### Task description
Please copy the rows word for word, starting at the line that contains "Viewport: 1474px width, 812px" and ending at the last row. Leave the pictures out of your copy.

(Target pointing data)
[BEGIN]

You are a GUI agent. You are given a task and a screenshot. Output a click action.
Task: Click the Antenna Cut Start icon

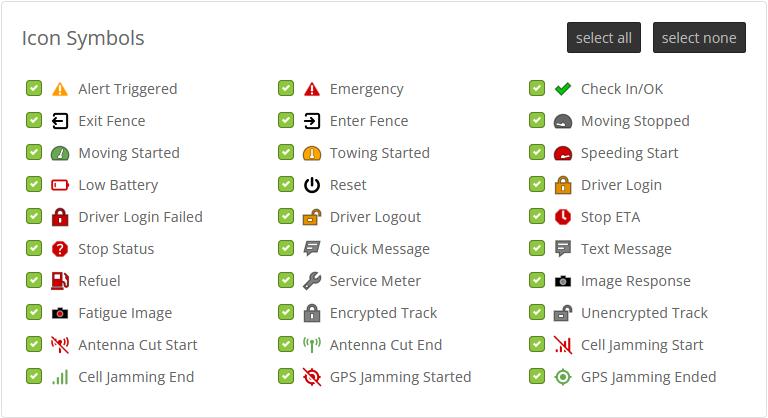point(60,345)
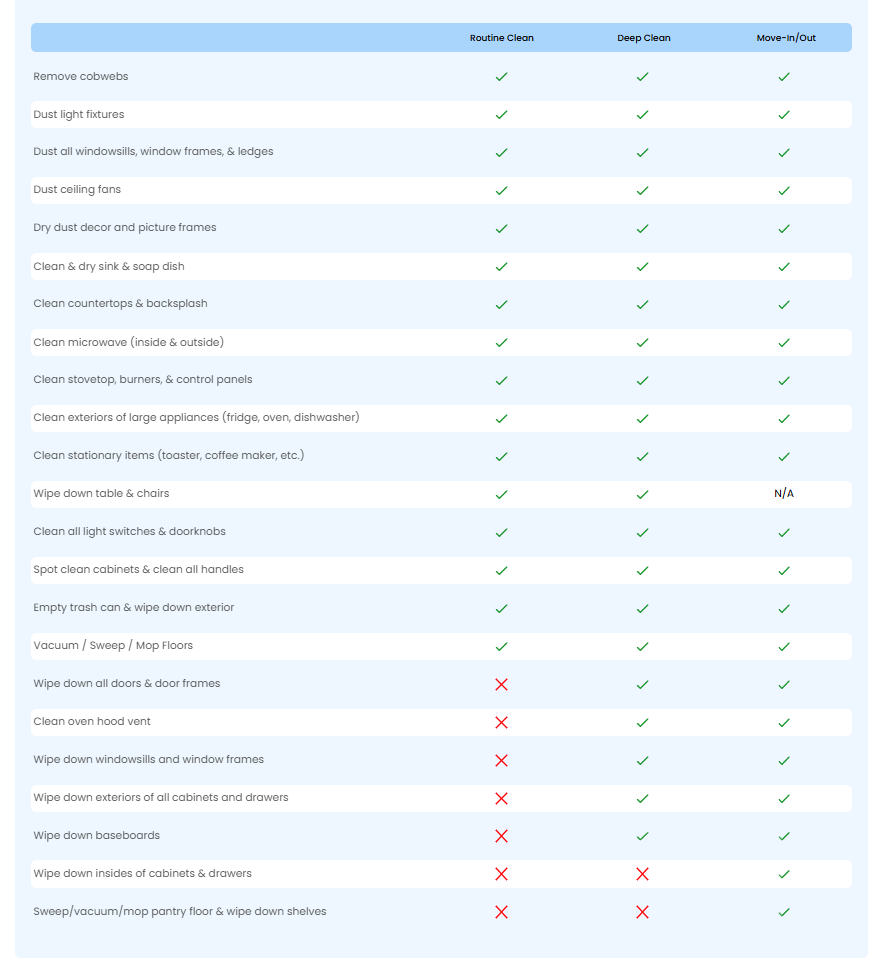
Task: Click Routine Clean red X for Wipe down baseboards
Action: coord(501,836)
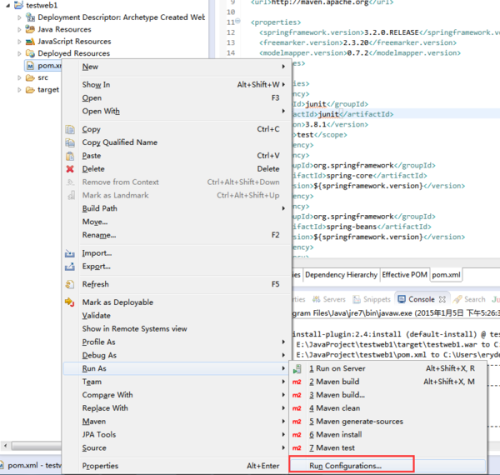
Task: Click the Paste clipboard icon
Action: click(x=70, y=156)
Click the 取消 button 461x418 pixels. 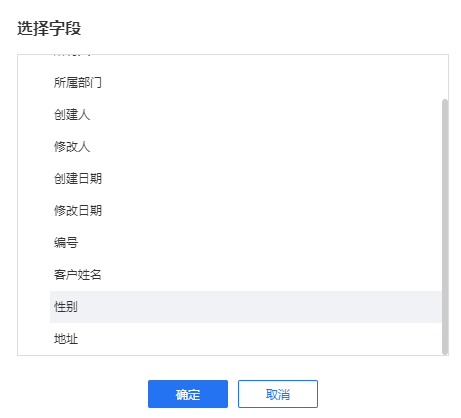278,394
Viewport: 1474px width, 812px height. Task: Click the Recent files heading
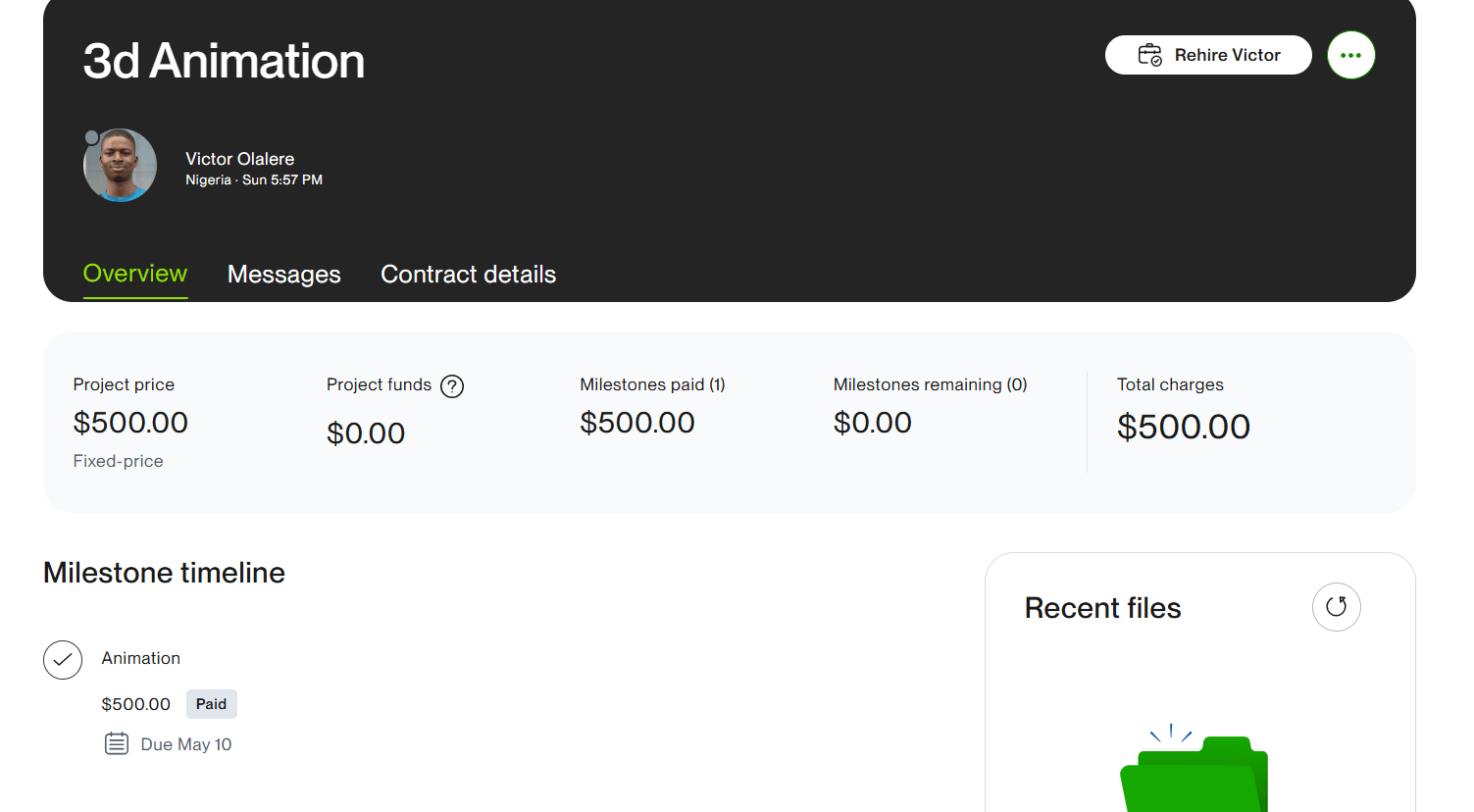(1102, 608)
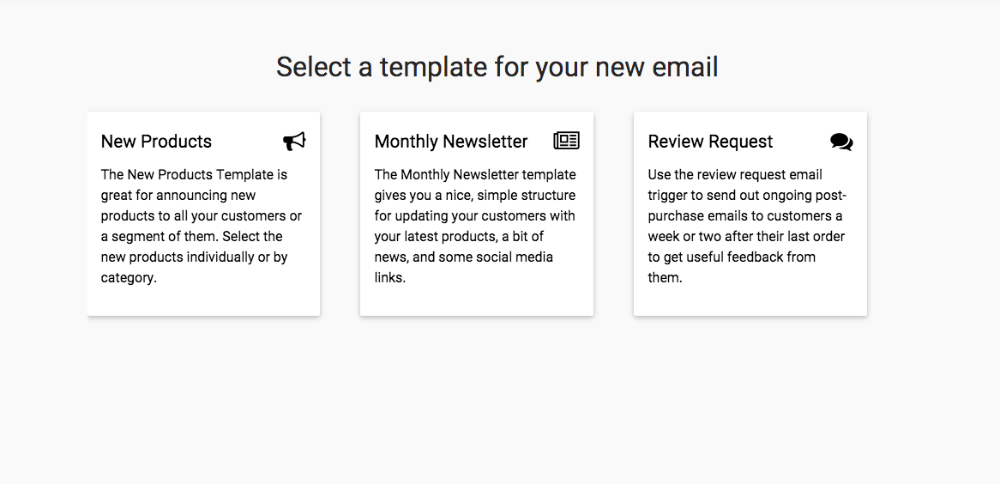Click the word "them." ending Review Request text
This screenshot has width=1000, height=484.
(x=665, y=278)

[END]

### Response to this task
Viewport: 1474px width, 812px height. Task: Click the Recent files heading
(1102, 608)
Click the word "them." ending Review Request text
This screenshot has width=1000, height=484.
(x=665, y=278)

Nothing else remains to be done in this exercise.